[[ MATERIAL FOR THIS TASK, beginning ]]

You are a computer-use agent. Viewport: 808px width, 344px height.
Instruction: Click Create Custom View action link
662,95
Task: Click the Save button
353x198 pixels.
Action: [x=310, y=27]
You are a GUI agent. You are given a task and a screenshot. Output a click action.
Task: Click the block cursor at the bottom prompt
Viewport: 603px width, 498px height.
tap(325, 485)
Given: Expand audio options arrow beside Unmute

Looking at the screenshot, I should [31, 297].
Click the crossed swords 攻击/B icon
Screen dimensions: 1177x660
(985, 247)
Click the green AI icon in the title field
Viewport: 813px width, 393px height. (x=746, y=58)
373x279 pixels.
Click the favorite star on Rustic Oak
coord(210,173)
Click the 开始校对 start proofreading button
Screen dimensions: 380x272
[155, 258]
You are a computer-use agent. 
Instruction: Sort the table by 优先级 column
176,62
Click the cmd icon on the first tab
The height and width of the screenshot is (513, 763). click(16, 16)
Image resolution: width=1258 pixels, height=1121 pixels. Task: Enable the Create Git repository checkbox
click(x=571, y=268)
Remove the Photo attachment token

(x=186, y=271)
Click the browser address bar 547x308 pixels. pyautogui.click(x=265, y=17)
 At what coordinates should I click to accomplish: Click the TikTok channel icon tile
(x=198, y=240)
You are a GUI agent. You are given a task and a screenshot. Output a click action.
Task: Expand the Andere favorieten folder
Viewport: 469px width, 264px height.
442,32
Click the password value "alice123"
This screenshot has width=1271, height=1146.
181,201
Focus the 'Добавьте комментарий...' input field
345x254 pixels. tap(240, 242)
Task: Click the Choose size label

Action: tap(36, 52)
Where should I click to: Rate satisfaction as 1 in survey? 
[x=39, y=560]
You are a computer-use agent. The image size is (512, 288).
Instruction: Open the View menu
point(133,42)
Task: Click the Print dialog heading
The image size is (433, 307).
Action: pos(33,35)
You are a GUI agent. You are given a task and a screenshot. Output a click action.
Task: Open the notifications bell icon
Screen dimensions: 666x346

[[ MATERIAL FOR THIS TASK, end ]]

PROBLEM TO SOLVE
Set down precisely the lines above between the line holding "Image resolution: width=1258" and the line holding "Task: Expand the Andere favorieten folder", inclusive, and nothing beyond them.

TASK ANSWER
Image resolution: width=1258 pixels, height=1121 pixels. Task: Enable the Create Git repository checkbox
click(x=571, y=268)
Remove the Photo attachment token

(x=186, y=271)
Click the browser address bar 547x308 pixels. pyautogui.click(x=265, y=17)
 At what coordinates should I click to accomplish: Click the TikTok channel icon tile
(x=198, y=240)
You are a GUI agent. You are given a task and a screenshot. Output a click action.
Task: Expand the Andere favorieten folder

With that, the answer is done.